(SOURCE RECORDS Opens)
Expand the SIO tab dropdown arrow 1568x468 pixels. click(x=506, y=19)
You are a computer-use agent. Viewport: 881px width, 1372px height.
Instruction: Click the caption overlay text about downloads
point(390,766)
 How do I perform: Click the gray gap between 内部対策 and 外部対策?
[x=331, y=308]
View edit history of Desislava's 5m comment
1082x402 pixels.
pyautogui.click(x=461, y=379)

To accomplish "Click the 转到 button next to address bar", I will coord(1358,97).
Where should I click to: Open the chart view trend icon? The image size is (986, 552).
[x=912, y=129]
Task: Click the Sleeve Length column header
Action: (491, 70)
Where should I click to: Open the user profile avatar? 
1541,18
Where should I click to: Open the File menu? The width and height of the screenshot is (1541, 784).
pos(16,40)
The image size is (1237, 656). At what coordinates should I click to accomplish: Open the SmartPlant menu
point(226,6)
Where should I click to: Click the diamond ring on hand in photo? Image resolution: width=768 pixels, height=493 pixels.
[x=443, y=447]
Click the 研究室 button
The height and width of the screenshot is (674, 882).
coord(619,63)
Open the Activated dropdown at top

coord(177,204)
(SOURCE RECORDS Closes)
Every record above has to appear again, word for word.

Expand the SIO tab dropdown arrow 1568x468 pixels. click(x=506, y=19)
You are a computer-use agent. Viewport: 881px width, 1372px height.
Instruction: Click the caption overlay text about downloads
point(390,766)
 How do I perform: Click the gray gap between 内部対策 and 外部対策?
[x=331, y=308]
View edit history of Desislava's 5m comment
1082x402 pixels.
pyautogui.click(x=461, y=379)

To accomplish "Click the 转到 button next to address bar", I will coord(1358,97).
Where should I click to: Open the chart view trend icon? The image size is (986, 552).
[x=912, y=129]
Task: Click the Sleeve Length column header
Action: (491, 70)
Where should I click to: Open the user profile avatar? 
1541,18
Where should I click to: Open the File menu? The width and height of the screenshot is (1541, 784).
pos(16,40)
The image size is (1237, 656). At what coordinates should I click to accomplish: Open the SmartPlant menu
point(226,6)
Where should I click to: Click the diamond ring on hand in photo? Image resolution: width=768 pixels, height=493 pixels.
[x=443, y=447]
Click the 研究室 button
The height and width of the screenshot is (674, 882).
coord(619,63)
Open the Activated dropdown at top

coord(177,204)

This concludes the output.